Data ::
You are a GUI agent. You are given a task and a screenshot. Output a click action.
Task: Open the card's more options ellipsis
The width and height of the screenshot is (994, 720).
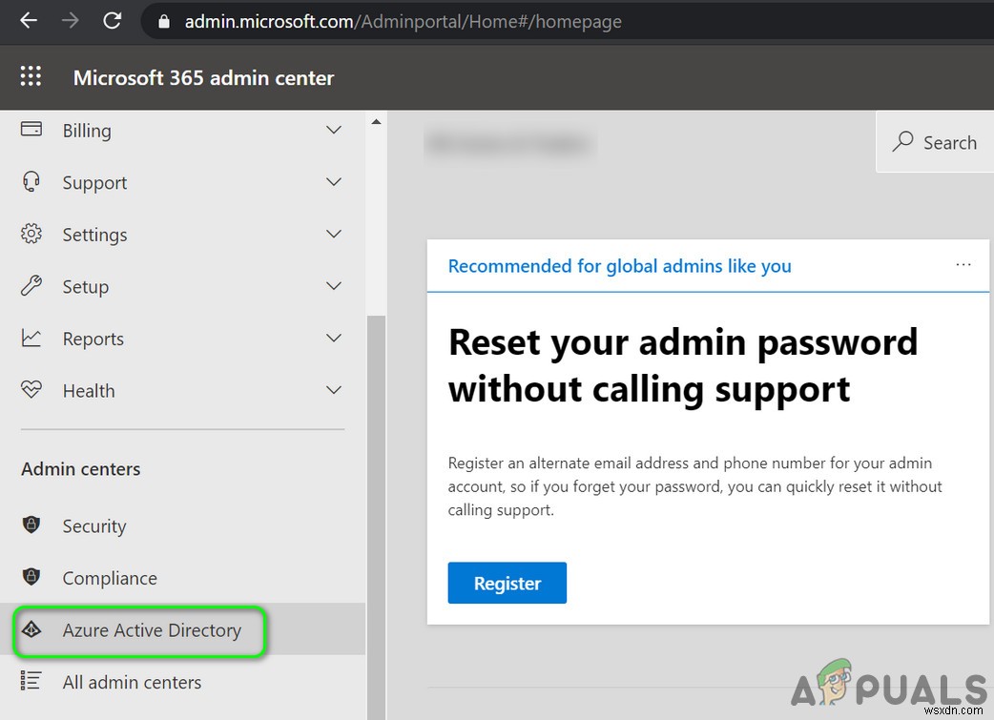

* * *

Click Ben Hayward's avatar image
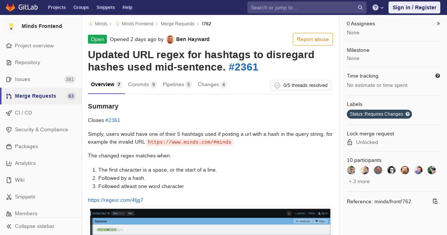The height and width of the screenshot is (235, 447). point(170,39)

--

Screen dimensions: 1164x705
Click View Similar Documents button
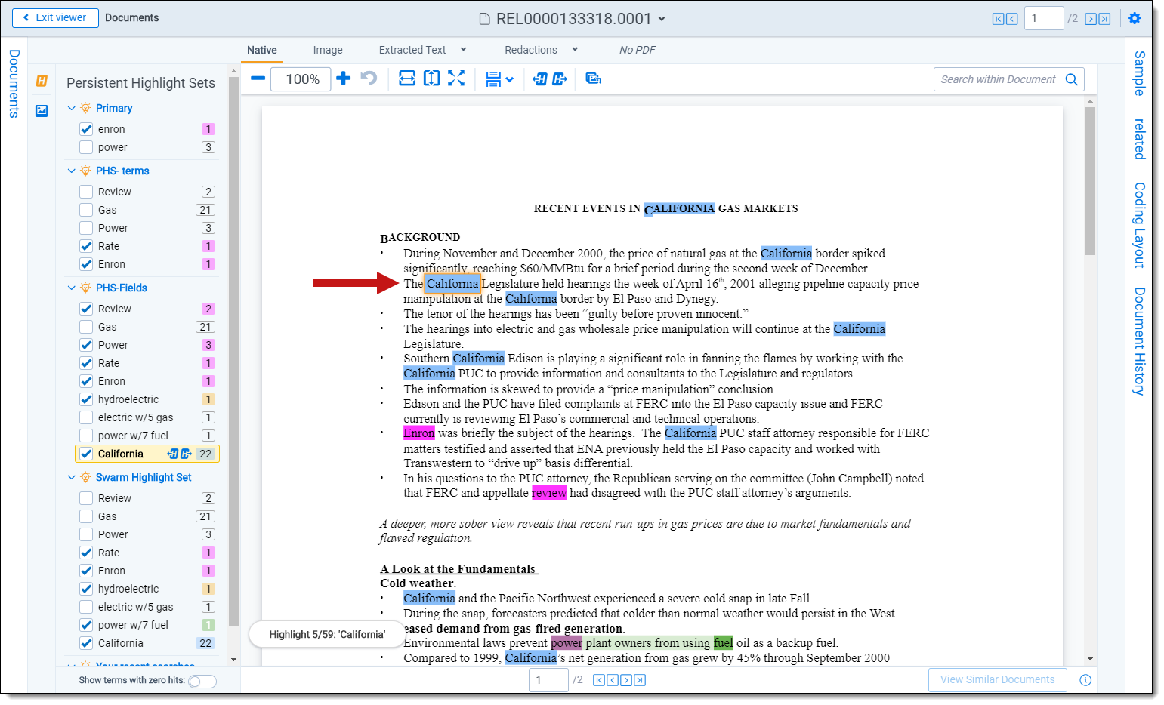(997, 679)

Your instructions :: Where the listing above reaches the line that contains "You are a GUI", start retyping, and finish with the line that contains "The width and"; reproduce those lines exactly and no others.

Worked solution ::
You are a GUI agent. You are given a task and a screenshot. Output a click action.
Task: Open the card's more options ellipsis
The width and height of the screenshot is (994, 720).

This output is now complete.